Asia report: Markets mostly lower after BoJ disappointment
Updated : 10:20
Markets in Asia ended Friday relatively lower, with shares in Japan tumbling immediately after the Bank of Japan eased off appeasing markets in a keenly anticipated decision.
The Nikkei 225 tumbled as much at 1.7% after the central bank announced, and spent much of the session bobbing above and below the waterline before closing up 0.56% at 16,569.27.
Monetary policy was eased by the central bank, as it increased its purchases of exchange-traded funds, though it didn’t changed interest rates or increase the monetary base, both of which were expected by analysts.
The BoJ said it would up its ETF purchases, resulting in the amount outstanding on the balance sheet rising at an annual pace of JPY 6 trn, instead of the current JPY 3.3trn.
“The message the BoJ is sending is not so much much 'whatever it takes' as 'monetary policy's pretty much played out',” said Societe Generale global fixed income strategist Kit Juckes.
Yen rocketed ahead against the greenback after the decision, and was last 1.61% stronger at JPY 103.58 per $1.
Japanese government bonds sold off during the session, with the yield on the benchmark 10-year bond moving to -0.169% from -0.276 earlier.
The BoJ’s relatively tame moves were made even more surprising by the persistent rumours that Prime Minister Shinzo Abe is preparing a fiscal stimulus package worth around JPY 20trn.

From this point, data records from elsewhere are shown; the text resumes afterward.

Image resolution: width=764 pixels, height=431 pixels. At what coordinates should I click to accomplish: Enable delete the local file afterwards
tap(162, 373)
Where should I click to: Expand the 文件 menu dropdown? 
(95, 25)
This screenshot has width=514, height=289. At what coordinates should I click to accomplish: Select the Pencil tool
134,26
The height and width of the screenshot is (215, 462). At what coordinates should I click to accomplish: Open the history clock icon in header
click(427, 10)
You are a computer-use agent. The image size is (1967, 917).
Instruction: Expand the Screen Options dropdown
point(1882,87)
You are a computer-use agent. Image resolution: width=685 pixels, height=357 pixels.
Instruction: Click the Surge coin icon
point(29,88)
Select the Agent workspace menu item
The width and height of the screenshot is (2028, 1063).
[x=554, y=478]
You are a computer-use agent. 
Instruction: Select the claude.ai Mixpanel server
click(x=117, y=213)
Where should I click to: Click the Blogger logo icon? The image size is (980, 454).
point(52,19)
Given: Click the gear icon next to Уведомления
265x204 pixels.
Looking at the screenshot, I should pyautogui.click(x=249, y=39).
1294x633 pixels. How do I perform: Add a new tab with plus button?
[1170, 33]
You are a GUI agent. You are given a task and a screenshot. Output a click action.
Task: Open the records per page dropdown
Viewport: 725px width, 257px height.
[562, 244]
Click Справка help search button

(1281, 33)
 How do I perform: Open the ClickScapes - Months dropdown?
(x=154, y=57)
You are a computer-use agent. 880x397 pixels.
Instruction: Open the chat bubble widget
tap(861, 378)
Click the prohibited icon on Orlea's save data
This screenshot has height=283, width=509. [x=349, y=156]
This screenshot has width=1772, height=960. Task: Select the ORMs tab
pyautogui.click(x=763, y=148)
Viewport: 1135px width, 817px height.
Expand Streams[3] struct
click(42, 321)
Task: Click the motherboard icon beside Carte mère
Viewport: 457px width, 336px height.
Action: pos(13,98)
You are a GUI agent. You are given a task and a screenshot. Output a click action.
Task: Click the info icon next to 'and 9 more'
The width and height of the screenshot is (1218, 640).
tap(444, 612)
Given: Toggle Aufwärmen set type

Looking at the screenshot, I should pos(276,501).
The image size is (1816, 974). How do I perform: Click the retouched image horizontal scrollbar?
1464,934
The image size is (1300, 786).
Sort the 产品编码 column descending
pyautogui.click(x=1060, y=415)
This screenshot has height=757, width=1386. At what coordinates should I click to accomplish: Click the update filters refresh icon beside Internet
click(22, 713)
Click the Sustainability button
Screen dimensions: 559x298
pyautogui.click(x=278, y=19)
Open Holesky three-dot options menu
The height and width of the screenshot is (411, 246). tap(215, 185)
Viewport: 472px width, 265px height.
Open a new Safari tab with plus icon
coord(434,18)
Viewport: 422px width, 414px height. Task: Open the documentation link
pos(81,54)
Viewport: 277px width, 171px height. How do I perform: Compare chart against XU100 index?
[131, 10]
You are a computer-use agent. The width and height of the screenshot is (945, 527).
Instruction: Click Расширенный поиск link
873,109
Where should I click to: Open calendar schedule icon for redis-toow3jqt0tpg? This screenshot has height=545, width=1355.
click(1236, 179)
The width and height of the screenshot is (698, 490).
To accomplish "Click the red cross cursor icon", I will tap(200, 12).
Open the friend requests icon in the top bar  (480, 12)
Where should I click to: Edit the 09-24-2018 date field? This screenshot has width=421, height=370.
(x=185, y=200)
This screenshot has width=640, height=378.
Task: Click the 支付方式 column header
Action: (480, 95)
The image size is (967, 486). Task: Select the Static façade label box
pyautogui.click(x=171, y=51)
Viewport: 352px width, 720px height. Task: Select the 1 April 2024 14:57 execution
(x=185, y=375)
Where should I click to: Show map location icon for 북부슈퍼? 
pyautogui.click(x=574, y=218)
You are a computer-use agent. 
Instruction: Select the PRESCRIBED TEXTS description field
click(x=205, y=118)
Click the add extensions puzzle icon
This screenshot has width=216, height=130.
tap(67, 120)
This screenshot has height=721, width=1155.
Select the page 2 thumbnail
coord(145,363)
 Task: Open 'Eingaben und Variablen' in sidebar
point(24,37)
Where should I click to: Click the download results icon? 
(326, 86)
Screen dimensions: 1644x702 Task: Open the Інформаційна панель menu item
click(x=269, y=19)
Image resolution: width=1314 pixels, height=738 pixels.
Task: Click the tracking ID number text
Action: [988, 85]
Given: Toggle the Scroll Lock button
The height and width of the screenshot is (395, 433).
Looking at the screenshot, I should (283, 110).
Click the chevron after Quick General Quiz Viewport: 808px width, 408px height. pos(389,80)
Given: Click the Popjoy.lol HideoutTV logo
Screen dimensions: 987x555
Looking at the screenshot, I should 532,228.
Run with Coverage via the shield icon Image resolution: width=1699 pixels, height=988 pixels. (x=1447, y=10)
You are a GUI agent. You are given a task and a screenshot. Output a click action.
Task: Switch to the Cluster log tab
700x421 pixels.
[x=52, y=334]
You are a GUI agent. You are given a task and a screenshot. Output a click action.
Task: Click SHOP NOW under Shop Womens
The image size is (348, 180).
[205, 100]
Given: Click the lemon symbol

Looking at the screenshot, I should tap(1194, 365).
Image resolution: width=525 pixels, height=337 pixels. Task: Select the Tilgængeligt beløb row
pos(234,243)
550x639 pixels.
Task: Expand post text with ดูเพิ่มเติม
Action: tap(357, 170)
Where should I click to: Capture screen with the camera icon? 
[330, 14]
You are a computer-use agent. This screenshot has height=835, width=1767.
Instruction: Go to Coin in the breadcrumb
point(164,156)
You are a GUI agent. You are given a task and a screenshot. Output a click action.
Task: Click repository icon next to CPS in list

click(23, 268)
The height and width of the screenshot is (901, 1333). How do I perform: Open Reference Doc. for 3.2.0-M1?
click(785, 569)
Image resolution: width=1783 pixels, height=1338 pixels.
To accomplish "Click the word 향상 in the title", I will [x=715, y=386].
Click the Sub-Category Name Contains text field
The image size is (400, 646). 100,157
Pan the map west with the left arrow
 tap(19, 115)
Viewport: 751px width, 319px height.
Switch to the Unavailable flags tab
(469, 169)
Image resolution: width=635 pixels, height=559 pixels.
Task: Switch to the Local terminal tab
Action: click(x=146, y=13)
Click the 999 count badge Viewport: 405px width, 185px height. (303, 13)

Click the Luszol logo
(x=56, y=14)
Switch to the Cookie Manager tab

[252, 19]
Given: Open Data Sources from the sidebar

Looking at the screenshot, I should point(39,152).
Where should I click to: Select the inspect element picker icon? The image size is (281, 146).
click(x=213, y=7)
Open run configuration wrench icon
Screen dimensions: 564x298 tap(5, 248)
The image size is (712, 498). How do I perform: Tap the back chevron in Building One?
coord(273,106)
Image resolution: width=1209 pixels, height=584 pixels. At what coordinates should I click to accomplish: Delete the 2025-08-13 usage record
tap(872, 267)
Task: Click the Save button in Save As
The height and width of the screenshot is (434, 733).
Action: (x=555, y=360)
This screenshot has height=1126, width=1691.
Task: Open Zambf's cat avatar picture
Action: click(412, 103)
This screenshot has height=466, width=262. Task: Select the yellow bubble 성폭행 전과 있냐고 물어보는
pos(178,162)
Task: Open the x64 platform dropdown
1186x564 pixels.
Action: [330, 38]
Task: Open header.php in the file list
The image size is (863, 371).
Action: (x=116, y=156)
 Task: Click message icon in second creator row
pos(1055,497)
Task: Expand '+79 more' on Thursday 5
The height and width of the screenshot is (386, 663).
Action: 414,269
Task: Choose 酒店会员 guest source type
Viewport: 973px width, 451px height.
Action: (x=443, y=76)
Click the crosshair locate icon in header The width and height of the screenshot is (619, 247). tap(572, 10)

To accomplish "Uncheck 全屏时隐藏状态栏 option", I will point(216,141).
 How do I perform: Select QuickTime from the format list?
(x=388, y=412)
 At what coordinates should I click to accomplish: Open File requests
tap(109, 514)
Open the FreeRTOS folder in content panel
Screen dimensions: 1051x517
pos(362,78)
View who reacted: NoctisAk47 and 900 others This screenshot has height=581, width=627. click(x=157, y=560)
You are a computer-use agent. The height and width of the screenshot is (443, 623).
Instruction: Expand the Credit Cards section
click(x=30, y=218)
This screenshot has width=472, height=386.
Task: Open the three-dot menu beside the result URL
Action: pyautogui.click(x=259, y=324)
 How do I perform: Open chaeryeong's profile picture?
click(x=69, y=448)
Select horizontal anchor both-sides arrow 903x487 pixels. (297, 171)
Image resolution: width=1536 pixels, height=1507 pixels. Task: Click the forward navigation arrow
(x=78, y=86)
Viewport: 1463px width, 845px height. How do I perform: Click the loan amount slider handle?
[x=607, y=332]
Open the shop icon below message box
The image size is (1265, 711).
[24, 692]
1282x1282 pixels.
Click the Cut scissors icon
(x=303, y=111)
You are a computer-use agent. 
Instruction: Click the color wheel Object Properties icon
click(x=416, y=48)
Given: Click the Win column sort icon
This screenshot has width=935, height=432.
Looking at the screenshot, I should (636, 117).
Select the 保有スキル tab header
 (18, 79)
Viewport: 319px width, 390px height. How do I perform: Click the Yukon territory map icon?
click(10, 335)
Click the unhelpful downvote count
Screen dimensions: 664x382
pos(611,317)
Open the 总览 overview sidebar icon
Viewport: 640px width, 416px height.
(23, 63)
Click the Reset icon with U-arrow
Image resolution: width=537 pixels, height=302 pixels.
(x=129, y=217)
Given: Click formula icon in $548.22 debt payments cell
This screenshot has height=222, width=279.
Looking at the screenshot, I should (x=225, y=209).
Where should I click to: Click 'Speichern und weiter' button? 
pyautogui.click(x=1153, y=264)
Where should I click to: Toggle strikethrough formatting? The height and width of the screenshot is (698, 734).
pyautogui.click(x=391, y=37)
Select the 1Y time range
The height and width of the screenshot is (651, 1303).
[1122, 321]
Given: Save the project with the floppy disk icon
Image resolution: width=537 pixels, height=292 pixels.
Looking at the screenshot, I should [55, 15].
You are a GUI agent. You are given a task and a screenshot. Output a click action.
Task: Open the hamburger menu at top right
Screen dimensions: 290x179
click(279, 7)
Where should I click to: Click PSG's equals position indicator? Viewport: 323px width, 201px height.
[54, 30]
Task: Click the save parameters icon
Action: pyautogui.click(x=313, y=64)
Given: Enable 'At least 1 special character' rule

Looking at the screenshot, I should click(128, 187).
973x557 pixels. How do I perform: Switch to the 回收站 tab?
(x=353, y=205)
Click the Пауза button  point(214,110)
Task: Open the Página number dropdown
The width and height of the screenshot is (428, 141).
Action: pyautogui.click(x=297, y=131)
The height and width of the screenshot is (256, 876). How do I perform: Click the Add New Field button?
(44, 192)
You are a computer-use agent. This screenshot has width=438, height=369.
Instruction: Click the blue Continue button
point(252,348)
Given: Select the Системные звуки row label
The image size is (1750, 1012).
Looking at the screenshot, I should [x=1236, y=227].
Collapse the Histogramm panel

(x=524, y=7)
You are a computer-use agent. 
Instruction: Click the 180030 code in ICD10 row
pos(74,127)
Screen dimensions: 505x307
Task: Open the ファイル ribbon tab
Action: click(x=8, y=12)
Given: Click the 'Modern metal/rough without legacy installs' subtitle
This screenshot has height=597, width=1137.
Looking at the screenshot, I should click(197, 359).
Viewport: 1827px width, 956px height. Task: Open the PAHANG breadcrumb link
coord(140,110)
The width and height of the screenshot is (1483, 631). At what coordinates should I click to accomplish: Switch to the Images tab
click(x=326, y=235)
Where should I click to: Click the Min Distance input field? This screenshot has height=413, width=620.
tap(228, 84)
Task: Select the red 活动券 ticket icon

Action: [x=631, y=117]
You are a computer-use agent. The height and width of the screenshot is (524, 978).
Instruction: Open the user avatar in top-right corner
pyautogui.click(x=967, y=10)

Data from the Bureau of Statistics out before markets opened showed a 0.4% fall in the consumer price index year-on-year in its latest reading, while the core CPI - which excludes fresh food prices - was down 0.5%.
Japan’s core-core CPI, which excludes energy as well as fresh food, actually increased 0.4% year-on-year.
Household spending from Japan fell 2.2% year-on-year in June, a fair whack more than the 0.3% gain predicted by economists.
The country’s seasonally-adjusted unemployment rate fell 0.1% month-on-month in June, to 3.1%.
Industrial production rose 1.9%, according to the Ministry of Economy, Trade and Industry.
On the corporate front, Nomura added 12.54% during the session after reports emerged that the bank was planning to spend JPY 45bn to buy back up to 2.6% of its shares.
Nomura also reported that its net profit in the quarter through June fell to JPY 46.83bn, from JPY 68.7bn at the same time last year.
Electronics giant Sony posted its earnings after markets closed, with operating profit in the quarter through June falling 42% to JPY 56.2bn year-on-year.
The company said the fall was a result of deterioration in the semiconductors markets, which was at least partially offset by its mobile, games and network services business.
Sony also added net charges of JPY 13.6bn in the semiconductors business as a result of damage and loss of production after the Kumamoto Earthquakes.
On the mainland, the Shanghai Composite closed down 0.5% to 2,979.37, and the Shenzhen Composite slipped 0.48% to 1,941.55.
South Korea’s Kospi lost 0.24% to close at 2,106.19, while Hong Kong’s Hang Seng Index slipped 1.28% to 21,891.37.
Industrial output in South Korea slipped 0.2% on a seasonally-adjusted month-on-month basis in June, surprising analysts who were looking for a 0.2% rise.
On an annual basis, industrial output slowed to 0.8% growth in June, compared with the revised 4.7% growth seen in May.
Crude prices were down, with Brent crude falling 1.28% to $42.16 per barrel and West Texas Intermediate down 0.93% at $40.76.
In Australia, the S&P/ASX 200 managed a 0.1% gain to 5,562.35, while New Zealand’s S&P/NZX 50 rose to a new fresh record, adding 0.7% to 7,355.61.
The down under dollars were both stronger against the greenback, with the Aussie last 0.04% ahead at AUD 1.3320 per $1 and the Kiwi strengthening 0.42% to NZD 1.4078.